Dalam satu gerakan cepat, Hiroshi melompat ke samping, katananya memotong angin dengan kecepatan luar biasa.
"Men-uchi!" serangannya mengenai helm murid itu, namun tanpa menggunakan sisi tajam katananya, membuat murid itu terjatuh dengan keras ke tanah.
"Bagaimana dia bisa secepat itu...?" bisik seorang murid penyihir yang melihat dari belakang. Namun dia tak sempat berpikir lebih jauh karena kini giliran mereka menyerang.

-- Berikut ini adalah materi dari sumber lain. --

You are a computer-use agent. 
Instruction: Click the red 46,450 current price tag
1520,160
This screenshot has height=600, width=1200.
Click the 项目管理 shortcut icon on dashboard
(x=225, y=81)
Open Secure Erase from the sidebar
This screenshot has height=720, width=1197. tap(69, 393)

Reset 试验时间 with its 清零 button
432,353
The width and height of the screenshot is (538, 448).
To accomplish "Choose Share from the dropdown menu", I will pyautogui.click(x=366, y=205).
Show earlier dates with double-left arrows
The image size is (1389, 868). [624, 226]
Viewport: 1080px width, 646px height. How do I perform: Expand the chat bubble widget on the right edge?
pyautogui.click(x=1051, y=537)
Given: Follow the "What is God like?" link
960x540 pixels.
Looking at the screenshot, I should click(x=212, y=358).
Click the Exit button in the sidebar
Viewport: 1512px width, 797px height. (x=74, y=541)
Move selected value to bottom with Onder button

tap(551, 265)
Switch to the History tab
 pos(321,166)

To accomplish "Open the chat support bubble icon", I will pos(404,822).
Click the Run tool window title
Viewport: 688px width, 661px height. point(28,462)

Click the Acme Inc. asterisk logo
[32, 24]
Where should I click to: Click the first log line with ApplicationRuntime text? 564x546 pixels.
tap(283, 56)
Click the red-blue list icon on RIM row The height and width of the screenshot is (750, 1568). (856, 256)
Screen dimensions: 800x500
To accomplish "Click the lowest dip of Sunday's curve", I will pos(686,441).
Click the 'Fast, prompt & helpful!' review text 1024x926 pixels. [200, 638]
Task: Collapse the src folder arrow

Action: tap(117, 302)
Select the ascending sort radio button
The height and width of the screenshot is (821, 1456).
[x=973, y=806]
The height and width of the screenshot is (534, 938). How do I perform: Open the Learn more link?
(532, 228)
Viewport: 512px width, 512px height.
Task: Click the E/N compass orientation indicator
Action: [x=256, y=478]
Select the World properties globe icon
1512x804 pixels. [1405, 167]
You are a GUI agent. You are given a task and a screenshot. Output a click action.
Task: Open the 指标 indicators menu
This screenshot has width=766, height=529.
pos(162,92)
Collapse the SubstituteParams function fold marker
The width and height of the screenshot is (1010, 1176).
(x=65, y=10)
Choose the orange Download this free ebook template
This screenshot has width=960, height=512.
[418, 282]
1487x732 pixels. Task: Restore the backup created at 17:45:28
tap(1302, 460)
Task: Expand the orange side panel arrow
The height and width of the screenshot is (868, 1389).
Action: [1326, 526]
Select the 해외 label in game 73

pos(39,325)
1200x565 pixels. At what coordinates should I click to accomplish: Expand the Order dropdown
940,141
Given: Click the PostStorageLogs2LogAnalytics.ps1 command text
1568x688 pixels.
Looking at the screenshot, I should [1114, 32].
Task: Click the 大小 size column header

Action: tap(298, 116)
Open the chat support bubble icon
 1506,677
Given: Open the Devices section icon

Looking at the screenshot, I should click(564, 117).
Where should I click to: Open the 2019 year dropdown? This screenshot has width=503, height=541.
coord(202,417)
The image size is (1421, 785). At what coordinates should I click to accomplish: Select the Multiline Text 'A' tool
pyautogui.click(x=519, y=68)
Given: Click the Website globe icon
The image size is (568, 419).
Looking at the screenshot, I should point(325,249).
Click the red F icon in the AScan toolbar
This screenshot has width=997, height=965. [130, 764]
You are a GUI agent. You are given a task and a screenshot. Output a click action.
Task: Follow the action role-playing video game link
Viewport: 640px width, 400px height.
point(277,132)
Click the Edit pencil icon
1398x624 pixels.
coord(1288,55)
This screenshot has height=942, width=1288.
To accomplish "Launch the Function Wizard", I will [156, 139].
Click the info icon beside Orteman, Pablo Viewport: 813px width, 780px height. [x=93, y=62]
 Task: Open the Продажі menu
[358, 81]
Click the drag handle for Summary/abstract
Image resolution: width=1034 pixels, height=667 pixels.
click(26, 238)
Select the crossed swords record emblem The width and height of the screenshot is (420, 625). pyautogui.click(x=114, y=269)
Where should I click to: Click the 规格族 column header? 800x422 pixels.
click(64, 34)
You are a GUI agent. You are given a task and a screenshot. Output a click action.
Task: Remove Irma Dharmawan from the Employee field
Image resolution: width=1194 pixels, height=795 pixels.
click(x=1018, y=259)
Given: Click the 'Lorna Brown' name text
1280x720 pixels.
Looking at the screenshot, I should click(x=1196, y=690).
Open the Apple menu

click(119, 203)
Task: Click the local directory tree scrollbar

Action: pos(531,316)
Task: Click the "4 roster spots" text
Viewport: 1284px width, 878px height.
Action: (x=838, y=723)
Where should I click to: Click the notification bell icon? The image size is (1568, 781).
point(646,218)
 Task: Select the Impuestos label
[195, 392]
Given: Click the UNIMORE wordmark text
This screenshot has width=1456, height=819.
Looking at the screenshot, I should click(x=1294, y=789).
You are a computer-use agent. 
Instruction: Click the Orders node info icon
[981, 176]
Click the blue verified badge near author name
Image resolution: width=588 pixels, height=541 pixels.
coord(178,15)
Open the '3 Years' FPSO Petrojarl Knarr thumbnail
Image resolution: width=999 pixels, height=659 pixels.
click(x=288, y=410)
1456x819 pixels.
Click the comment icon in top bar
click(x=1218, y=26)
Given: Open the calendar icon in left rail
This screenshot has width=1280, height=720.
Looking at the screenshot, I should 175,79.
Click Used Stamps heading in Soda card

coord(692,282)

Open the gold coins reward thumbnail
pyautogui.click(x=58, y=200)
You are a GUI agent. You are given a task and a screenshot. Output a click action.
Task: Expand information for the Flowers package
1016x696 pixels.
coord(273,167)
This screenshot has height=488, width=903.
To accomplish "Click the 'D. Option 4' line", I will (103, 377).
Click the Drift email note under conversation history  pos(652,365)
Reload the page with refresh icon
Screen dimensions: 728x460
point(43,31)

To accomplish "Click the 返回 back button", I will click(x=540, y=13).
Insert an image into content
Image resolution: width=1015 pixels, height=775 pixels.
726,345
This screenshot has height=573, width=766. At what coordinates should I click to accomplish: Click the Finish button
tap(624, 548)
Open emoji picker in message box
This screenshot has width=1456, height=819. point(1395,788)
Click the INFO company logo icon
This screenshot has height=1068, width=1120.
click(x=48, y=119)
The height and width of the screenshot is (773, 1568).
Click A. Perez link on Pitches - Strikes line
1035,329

"Incendio Orbis!" teriak salah satu murid, mengarahkan bola api raksasa ke arah Hiroshi. Namun, dengan gerakan cepat, Hiroshi menunduk rendah, memutar tubuhnya dengan sempurna, dan menghindari bola api tersebut dengan langkah
"Tsubame Gaeshi"—teknik yang memungkinkannya menyerang dari dua arah sekaligus. Katananya berkelebat dengan kecepatan tinggi, membuat garis-garis angin di udara.
Dua murid penyihir lainnya segera merapal mantra.
"Fulmen Arcus!" seru mereka bersamaan, meluncurkan petir dalam bentuk busur yang menjalar di sepanjang tanah menuju Hiroshi.
Namun Hiroshi, dengan mata yang terfokus pada serangan, merubah langkahnya. Dengan gerakan
"Iai", dia mencabut katananya secepat kilat dan memotong busur petir tersebut, membelah energi sihir itu menjadi dua. Murid-murid itu terkejut, tak pernah menyangka ada orang yang bisa menahan sihir dengan pedang biasa.